Insights > Power Grid Upkeep Vital to Communities

Power Grid Upkeep Vital to Communities

05/17/2016

Infrastructure can be a scary word.

We experience first-hand the challenges of maintaining and improving the systems and facilities we all use. The Mississippi Department of Transportation estimates it will take an additional $526 million per year to repair highways and bridges. The City of Jackson is diligently working to find revenues to make an estimated $1 billion in needed street and water system repairs.


The electrical infrastructure we all use is just as vital as our water/sewer and road infrastructure. Our transmission and distribution lines are the “roads” that take electricity from the generating plants to homes and businesses. Entergy Mississippi’s network of substations is like electrical “plumbing” that ties the transmission and distribution systems together.


For more than 90 years, our electrical assets have grown as Mississippi has grown. To serve more than a million people, we manage more than 20,000 miles of electrical lines -- roughly the distance from Mississippi to Australia and back. Additionally, we have 291 substations, four natural gas-powered generating plants and one nuclear plant.

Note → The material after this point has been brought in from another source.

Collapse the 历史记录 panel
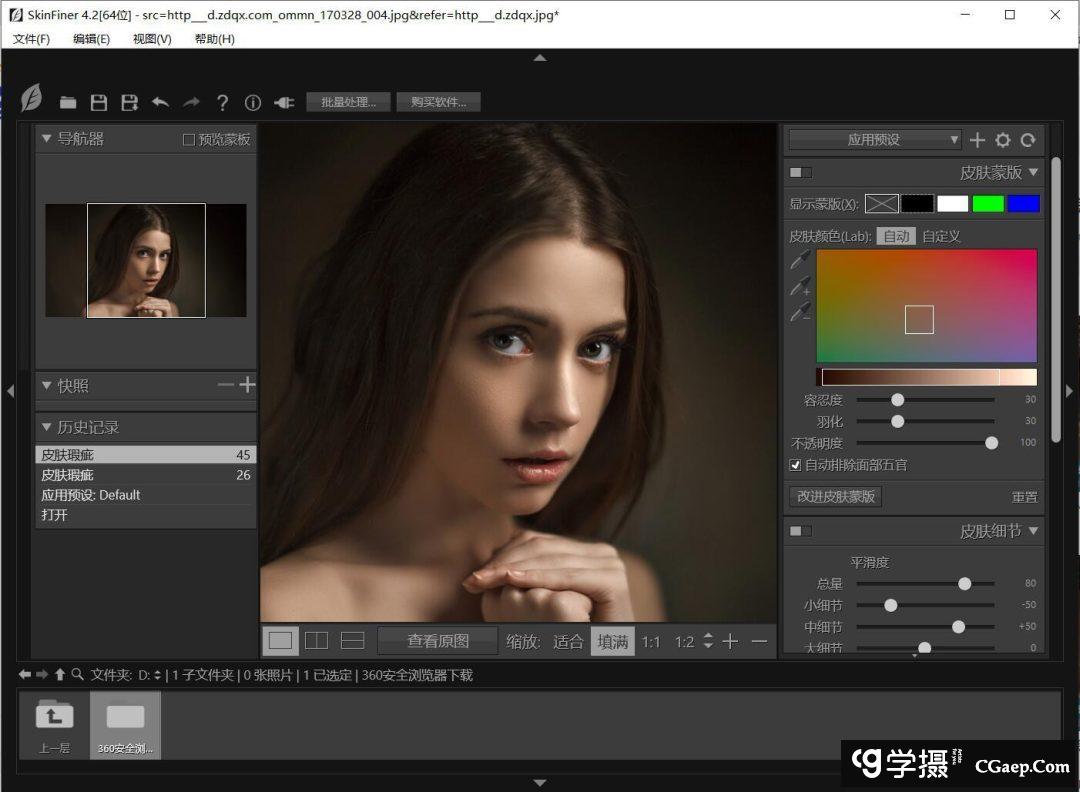The height and width of the screenshot is (792, 1080). click(x=46, y=428)
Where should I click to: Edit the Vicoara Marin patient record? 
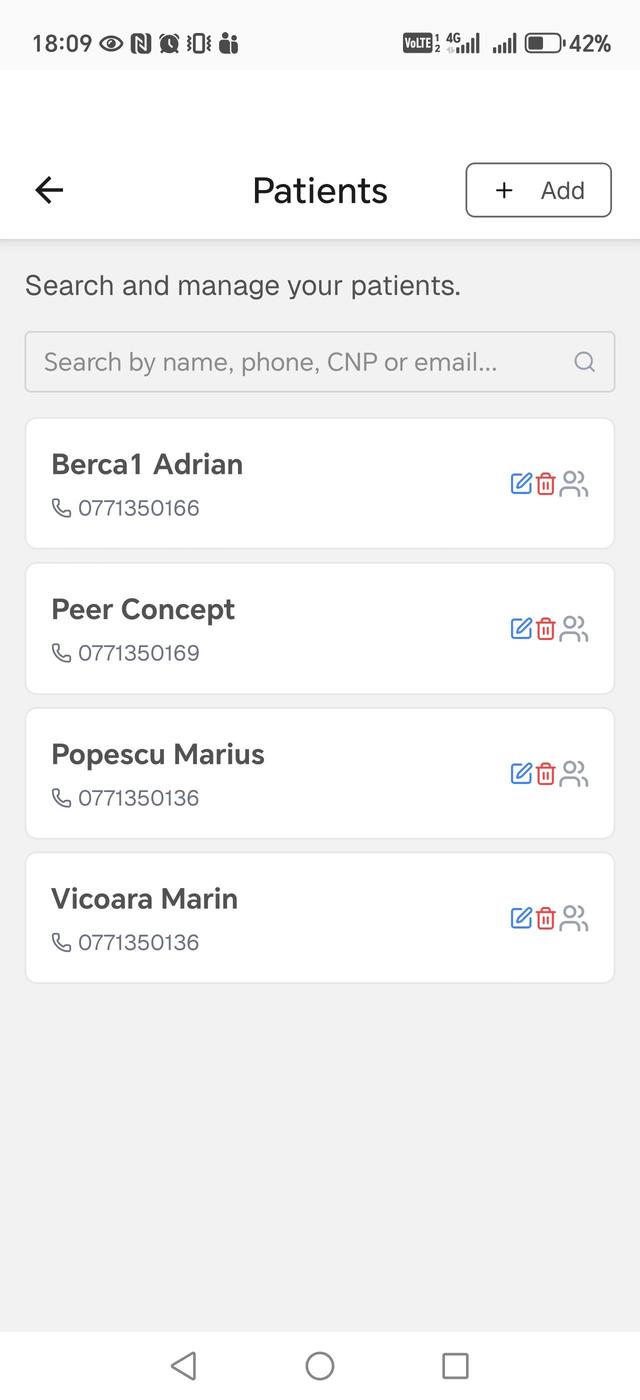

Many parts of this infrastructure have been in place for more than 60 years, and while we have maintained and expanded that infrastructure to meet customers’ needs, eventually, it makes sense to replace aging equipment with new and improved technology.


Improvements could involve replacing a wooden pole with a stronger composite material, changing to aluminum conductors, or replacing old “rotary” meters with more advanced digital meters. It could also be expanding our infrastructure – building new “roads” to deliver electricity to growing industries and population areas.


Through wise investments in nuclear and natural gas power generation, and with our recent entry into the MISO market, we have achieved residential rates that are some of the lowest in the country--more than 20 percent below the national average…and dropping.


Entergy Mississippi’s power grid is not at risk now. However, we know that as with any infrastructure, it is critical to plan ahead. Every pothole and every boil water notice reminds us that we need to be diligent about our electrical infrastructure, too. When it comes to infrastructure, it’s always better to invest early than to ignore. With historically low rates, now is a good time to begin these necessary infrastructure investments while minimizing the rate impact on customers.